Une écrivaine émancipée

Une femme a besoin d’un lieu propre pour accomplir un travail d’artiste. Un lieu à soi et de l’indépendance financière, indispensables pour qu’elle puisse devenir une romancière et battre en brèche l’inégalité sociale à laquelle elle est soumise du fait de son genre. Nous sommes à l’époque victorienne, Woolf, grâce à son essai « Une pièce à soi » (1929) vient de se tailler la place de plus grande romancière du 20e  siècle et celle de l’icône de la parité des sexes. Mais son féminisme n’a rien de dogmatique, elle propose l’audace, le risque, la possibilité de choisir n’importe quelle modalité d’existence tout en offrant le dialogue avec autrui.

Une femme qui traverse les époques

En cette toute première moitié du 20e siècle, des artistes  (Mary Mc Carty), économistes (John Maynard Keynes), peintres (Vanessa Bell sœur de Virginia) critiques (Leonard Woolf que Virginia épousera en 1912) refont le monde, se lient d’amitié et ne se quittent plus. Brillants intellectuels, affranchis, non conformistes, ils s’opposent au capitalisme, à l’impérialisme et évidemment à la guerre. Au sein de ce groupe, baptisé Bloomsbury Club, Virginia et sa sœur Vanessa sont les reines et lancent des défis aux deux sexes. Il y règne la fluidité des genres et durant cette époque victorienne une liberté totale et décomplexée.

Sa maison d’édition, un modèle libérateur

En 1917, les Woolf fondent la maison d’édition La Hogarth Press qui publie T.S Eliot, Gertrude Stein et bien d’autres, y compris Virginia elle-même, ainsi que les traductions de Freud et des classiques de la littérature russe. Être sa propre éditrice lui permet de garder son indépendance dans ses choix d’écriture et de faire entendre la voix d’une femme. Sa relation amoureuse avec l’aristocrate Vita Sackville-West, dont est tiré le film Vita and Virginia¹, va lui inspirer le roman Orlando où le personnage masculin se transforme en femme. Il est probable que cet ouvrage transgressif n’aurait pas vu le jour s’il avait fallu l’accord d’un éditeur tiers. Elle peut aussi signer ses œuvres sous son véritable nom, alors que nombre d’écrivaines sont forcées de prendre un pseudonyme masculin pour être éditées, comme les sœurs Brontë ou Georges Sand.

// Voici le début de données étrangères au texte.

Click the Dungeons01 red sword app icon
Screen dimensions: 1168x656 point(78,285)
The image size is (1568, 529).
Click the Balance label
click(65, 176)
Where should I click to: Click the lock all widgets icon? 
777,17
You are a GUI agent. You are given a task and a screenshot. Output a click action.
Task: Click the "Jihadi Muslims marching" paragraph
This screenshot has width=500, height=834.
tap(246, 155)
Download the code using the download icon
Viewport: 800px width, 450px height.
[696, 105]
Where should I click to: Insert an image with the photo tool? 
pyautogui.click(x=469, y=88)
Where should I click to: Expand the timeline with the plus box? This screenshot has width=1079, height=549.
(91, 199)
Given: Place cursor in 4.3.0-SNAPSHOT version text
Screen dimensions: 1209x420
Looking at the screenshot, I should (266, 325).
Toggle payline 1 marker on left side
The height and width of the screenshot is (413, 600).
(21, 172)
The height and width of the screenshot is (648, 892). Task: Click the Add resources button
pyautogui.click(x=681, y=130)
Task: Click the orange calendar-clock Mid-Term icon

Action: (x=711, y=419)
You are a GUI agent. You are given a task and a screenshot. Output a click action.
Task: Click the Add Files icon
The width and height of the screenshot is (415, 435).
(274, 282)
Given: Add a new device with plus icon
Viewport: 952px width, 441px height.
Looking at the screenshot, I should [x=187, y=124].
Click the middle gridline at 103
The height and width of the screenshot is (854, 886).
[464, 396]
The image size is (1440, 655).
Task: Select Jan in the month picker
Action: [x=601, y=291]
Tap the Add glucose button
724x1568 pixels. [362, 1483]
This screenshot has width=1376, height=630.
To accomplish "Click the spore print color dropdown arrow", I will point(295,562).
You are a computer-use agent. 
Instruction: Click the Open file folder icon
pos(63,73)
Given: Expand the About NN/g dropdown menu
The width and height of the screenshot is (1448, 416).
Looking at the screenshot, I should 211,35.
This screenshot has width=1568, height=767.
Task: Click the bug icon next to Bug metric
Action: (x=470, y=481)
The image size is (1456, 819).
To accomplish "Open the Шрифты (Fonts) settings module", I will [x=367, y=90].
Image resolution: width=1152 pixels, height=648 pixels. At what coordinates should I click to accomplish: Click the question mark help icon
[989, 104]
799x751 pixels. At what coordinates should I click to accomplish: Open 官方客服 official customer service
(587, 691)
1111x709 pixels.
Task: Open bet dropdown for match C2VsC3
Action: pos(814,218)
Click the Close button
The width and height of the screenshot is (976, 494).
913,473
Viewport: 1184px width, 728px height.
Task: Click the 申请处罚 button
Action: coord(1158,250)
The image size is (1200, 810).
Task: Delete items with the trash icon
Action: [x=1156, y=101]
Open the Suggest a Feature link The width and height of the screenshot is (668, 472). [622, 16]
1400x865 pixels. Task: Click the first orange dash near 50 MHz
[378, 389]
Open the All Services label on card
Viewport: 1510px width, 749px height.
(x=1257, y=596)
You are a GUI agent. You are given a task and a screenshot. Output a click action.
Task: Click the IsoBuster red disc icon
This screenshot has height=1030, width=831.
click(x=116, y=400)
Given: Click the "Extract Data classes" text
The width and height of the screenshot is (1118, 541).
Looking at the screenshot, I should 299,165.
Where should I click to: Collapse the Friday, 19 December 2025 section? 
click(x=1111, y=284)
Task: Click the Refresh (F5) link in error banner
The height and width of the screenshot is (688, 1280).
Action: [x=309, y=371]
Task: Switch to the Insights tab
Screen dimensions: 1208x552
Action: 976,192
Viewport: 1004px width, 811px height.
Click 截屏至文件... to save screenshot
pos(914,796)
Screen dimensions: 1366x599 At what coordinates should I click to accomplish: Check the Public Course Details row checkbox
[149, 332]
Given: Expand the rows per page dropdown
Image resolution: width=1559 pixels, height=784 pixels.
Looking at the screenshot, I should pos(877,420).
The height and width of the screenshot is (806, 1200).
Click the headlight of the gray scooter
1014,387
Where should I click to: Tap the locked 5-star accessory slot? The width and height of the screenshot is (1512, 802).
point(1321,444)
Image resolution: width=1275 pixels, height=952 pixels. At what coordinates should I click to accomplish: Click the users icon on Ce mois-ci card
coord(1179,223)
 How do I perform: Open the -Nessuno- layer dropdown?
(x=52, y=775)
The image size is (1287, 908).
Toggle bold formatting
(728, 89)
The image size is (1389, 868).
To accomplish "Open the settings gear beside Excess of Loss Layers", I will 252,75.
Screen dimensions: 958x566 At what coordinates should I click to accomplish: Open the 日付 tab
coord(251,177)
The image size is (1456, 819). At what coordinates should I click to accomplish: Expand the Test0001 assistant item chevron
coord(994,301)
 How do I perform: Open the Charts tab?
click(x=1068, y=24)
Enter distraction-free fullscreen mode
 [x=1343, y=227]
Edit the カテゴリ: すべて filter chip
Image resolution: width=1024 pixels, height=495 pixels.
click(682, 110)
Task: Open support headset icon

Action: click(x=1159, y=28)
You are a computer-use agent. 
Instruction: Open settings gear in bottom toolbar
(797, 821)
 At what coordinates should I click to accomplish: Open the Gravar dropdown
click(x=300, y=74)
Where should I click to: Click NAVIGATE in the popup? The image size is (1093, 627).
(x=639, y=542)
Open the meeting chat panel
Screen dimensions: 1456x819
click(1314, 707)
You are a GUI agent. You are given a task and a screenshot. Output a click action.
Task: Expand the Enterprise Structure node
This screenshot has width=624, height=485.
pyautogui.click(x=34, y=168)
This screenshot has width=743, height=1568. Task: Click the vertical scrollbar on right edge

L’écriture pour effacer la souffrance

Elle traduit des chocs intenses en écrivant pour leur faire perdre «  leur pouvoir de blesser »² : les viols répétés de la part de ses demi-frères³ vers 4 ou 5 ans, le décès de sa mère à 13 ans de sa demi sœur à 15 ans, de son père. Puis, les années emportent les amis chers. Durant toute cette période, Virginia connaîtra des épisodes de dépression. Le 28 mars 1941, à l’âge de 59 ans, elle choisit de se noyer. Certes, la douleur est incommensurable. Mais n’est-ce pas dévaloriser cette femme puissante, charismatique, que de la présenter comme victime de ses démons intimes ? Elle a vécu la montée du fascisme, son mari Leonard était juif, sa maison de Londres a été bombardée. Le bourdonnement des chasseurs et la cacophonie du monde la hantaient.

Pourquoi ne pas voir son suicide comme un acte résolument politique à l’instar de Stephan Zweig ou Walter Benjamin, tous deux ayant fui le nazisme et s’étant donnés la mort ?

Avec la guerre, la vie littéraire s’est arrêtée. Mais quelle gloire posthume !  Austen, Brontë, Colette, Duras, Sand, Sarraute, Sévigné, Yourcenar. Virginia Woolf est le neuvième auteur de genre féminin à entrer dans la bibliothèque de La Pléiade.

Michèle Robach

¹Vita and Virginia
²V. Woolf, Instants de vie, Paris, Stock, 2006.